Addio Raffelino, Maestro di vita. Maurizio Paolillo ricorda Raffaele Vitale


Raffelino e Carminuccio

Raffelino e Carminuccio

di Maurizio Paolillo

22 maggio 2024. Raffaele Vitale se n’è andato.

Scrivo queste poche note a caldo, sulla scorta dell’emozione per la perdita di un fratello. Per condividere il dolore con chiunque abbia avuto la fortuna di incontrarlo.

È una perdita incolmabile per la nostra storia e la nostra Cultura. Non solo gastronomica e non solo della Campania.
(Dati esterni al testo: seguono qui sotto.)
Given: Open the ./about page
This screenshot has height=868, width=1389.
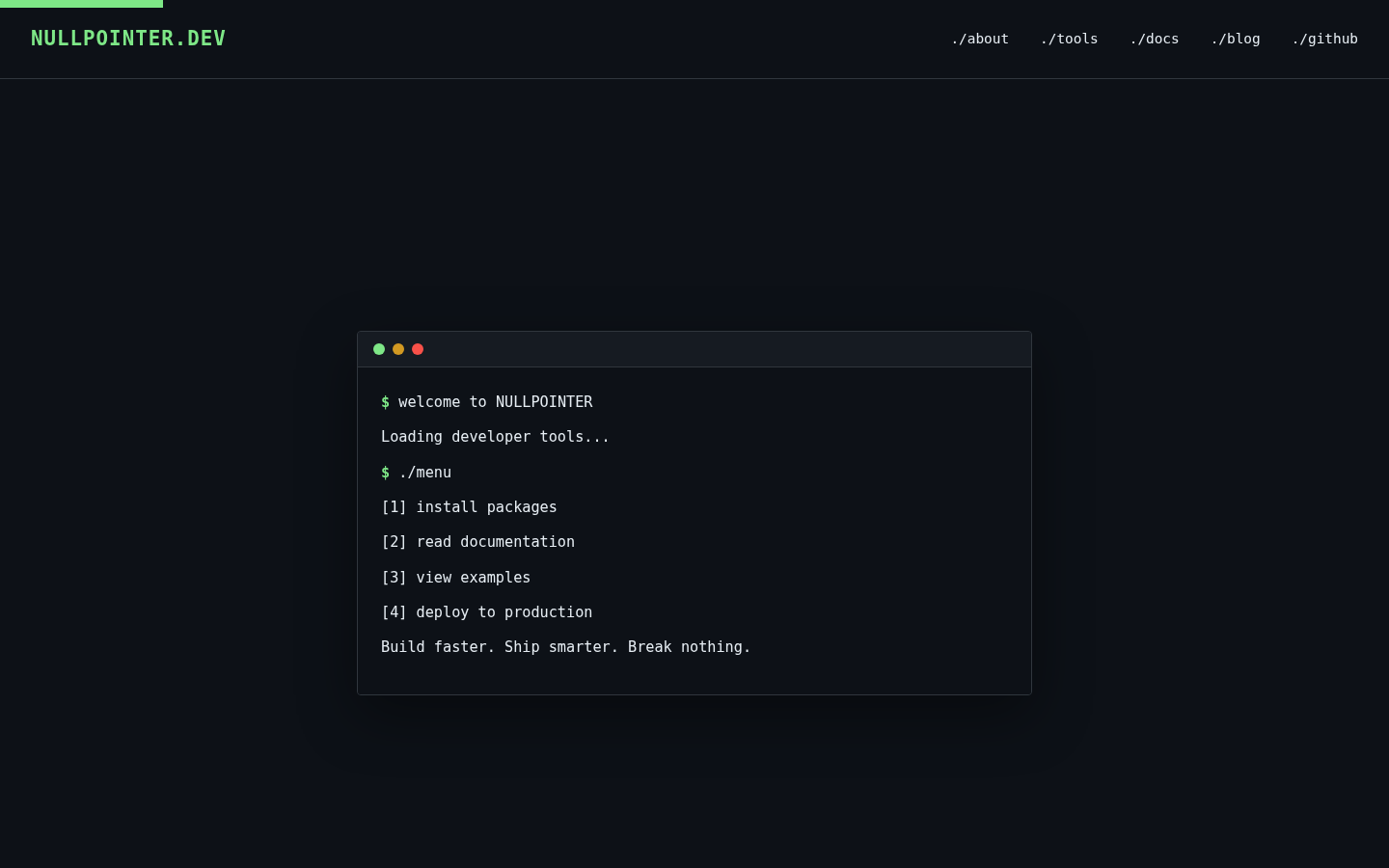Looking at the screenshot, I should click(x=980, y=39).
Con lui se ne va il più acuto, innovativo, elegante cultore della tradizione. Con lo spirito di chi guarda avanti, con la coscienza e il culto del passato. Quindi con i piedi ben saldi nel presente.

Colui che riusciva a rendere la modernità con l’uso degli elementi più elementari, più identitari.
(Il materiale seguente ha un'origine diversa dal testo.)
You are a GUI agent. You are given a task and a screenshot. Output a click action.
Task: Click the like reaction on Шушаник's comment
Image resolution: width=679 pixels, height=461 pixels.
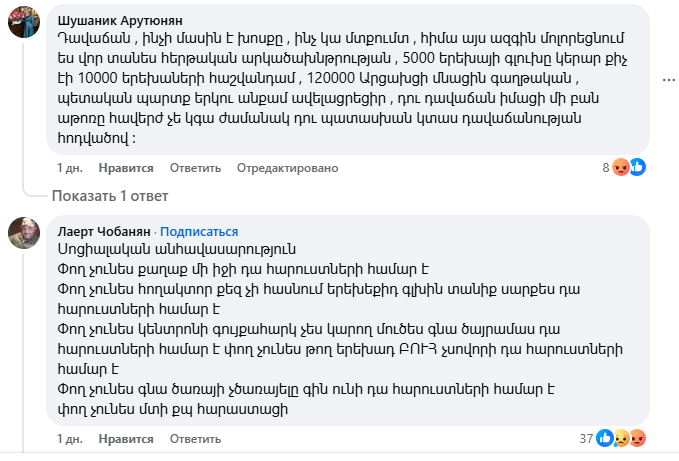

Mi riferisco agli ingredienti della sua cucina, ancorata alla tradizione povera ma, al tempo stesso, ricca di contenuti; essenziale e gravida di sensazioni, di rimandi alla storia intima e familiare di chiunque.

Ma mi riferisco, anche, alla filosofia costruttiva che pervadeva i suoi interventi, agli elementi, al pensiero che stava dentro la sua anima di architetto. Riusciva a contemperare la bellezza, il calore e la funzionalità degli ambienti nella più splendida sintesi di architettura, design, storia e tradizione.

Quando entravi in un locale nato dal suo estro ne riconoscervi la firma al primo impatto. Ed eri subito a casa. Avevi voglia di viverlo, di fermarti a lungo e di tornare il più presto possibile.

Parlare con lui era un arricchimento continuo. Dovevi solo lasciarti trasportare dalle onde di un mare di riferimenti storici, di aneddoti, di collegamenti e connessioni con la grande storia della cucina napoletana, da quella dei maestri, Vincenzo Corrado, Ippolito Cavalcanti, Jeanne Caròla Francesconi, a quella delle storie minime, il lessico familiare di ognuno di noi.

Era un vero Maestro, capace di prendere da chiunque e insegnare a chiunque. Senza far pesare neanche per un momento la profondità della sua formazione intellettuale.

Il mestiere di chef di cucina se lo era scelto provenendo dalla professione di architetto ma soprattutto di studioso delle tradizioni e delle culture popolari. Un mestiere che viene vissuto dai più come gravoso, pervasivo, quasi opprimente. Per lui era solo leggerezza, ricerca, creatività allo stato puro, l’ambito in cui si esprimeva a pieno il suo genio creativo.

Se ne va un pezzo della nostra storia e della nostra vita.